• _AVAILABLE DATA_
########

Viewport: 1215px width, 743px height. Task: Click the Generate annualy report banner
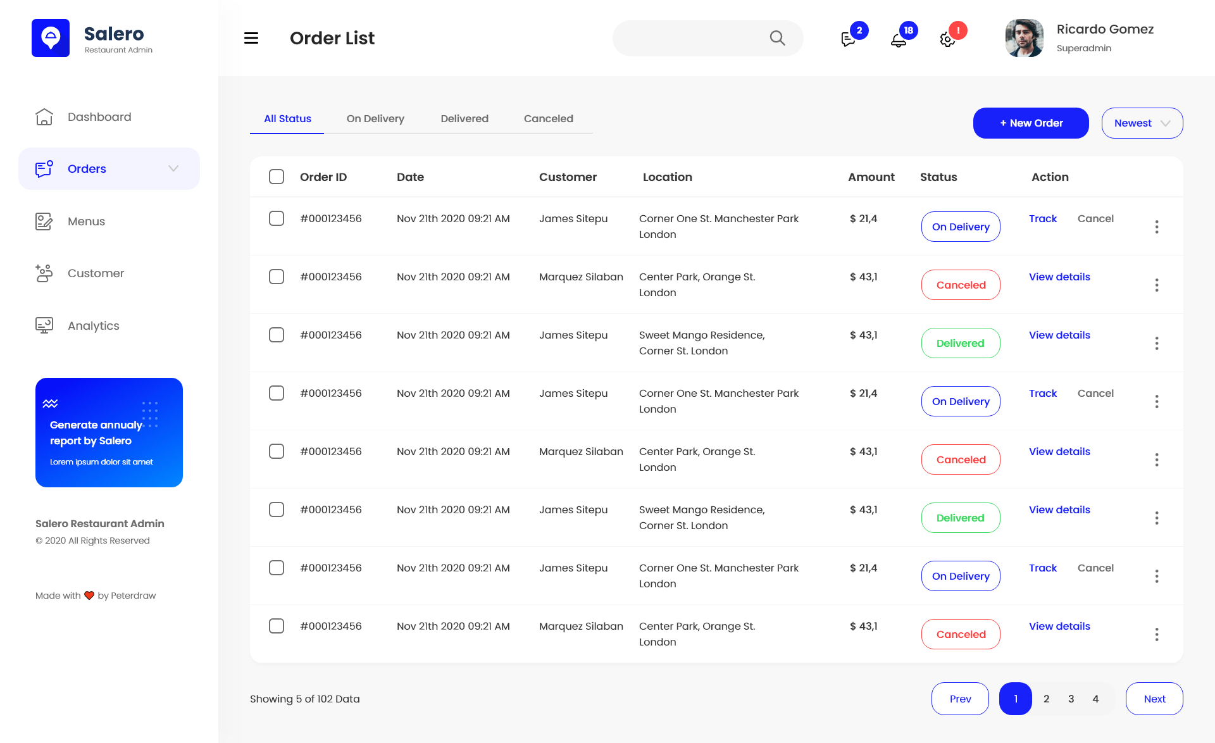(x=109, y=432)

########

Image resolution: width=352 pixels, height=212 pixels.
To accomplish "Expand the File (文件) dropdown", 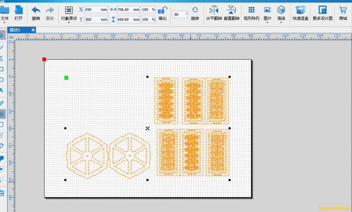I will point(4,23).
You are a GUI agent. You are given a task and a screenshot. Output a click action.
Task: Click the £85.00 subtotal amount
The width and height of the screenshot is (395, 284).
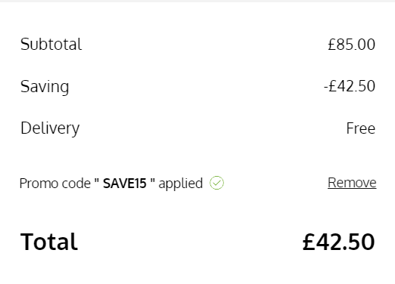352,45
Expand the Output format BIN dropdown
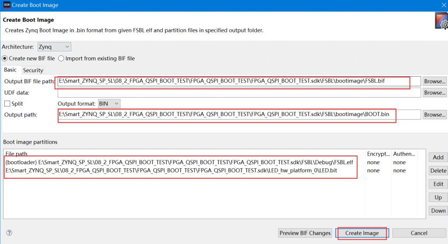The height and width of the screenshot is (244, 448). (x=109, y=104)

########

• _WHAT YOU HAVE TO DO_
Give the data from the line with "You are a GUI" up to and including the line with "The height and" as a JSON list of strings, one string per line, leaving out blank lines and the pictures.

• _RESPONSE TO THIS TASK_
[
  "You are a GUI agent. You are given a task and a screenshot. Output a click action.",
  "Task: Click the £85.00 subtotal amount",
  "The width and height of the screenshot is (395, 284).",
  "352,45",
  "Expand the Output format BIN dropdown",
  "The height and width of the screenshot is (244, 448). (x=109, y=104)"
]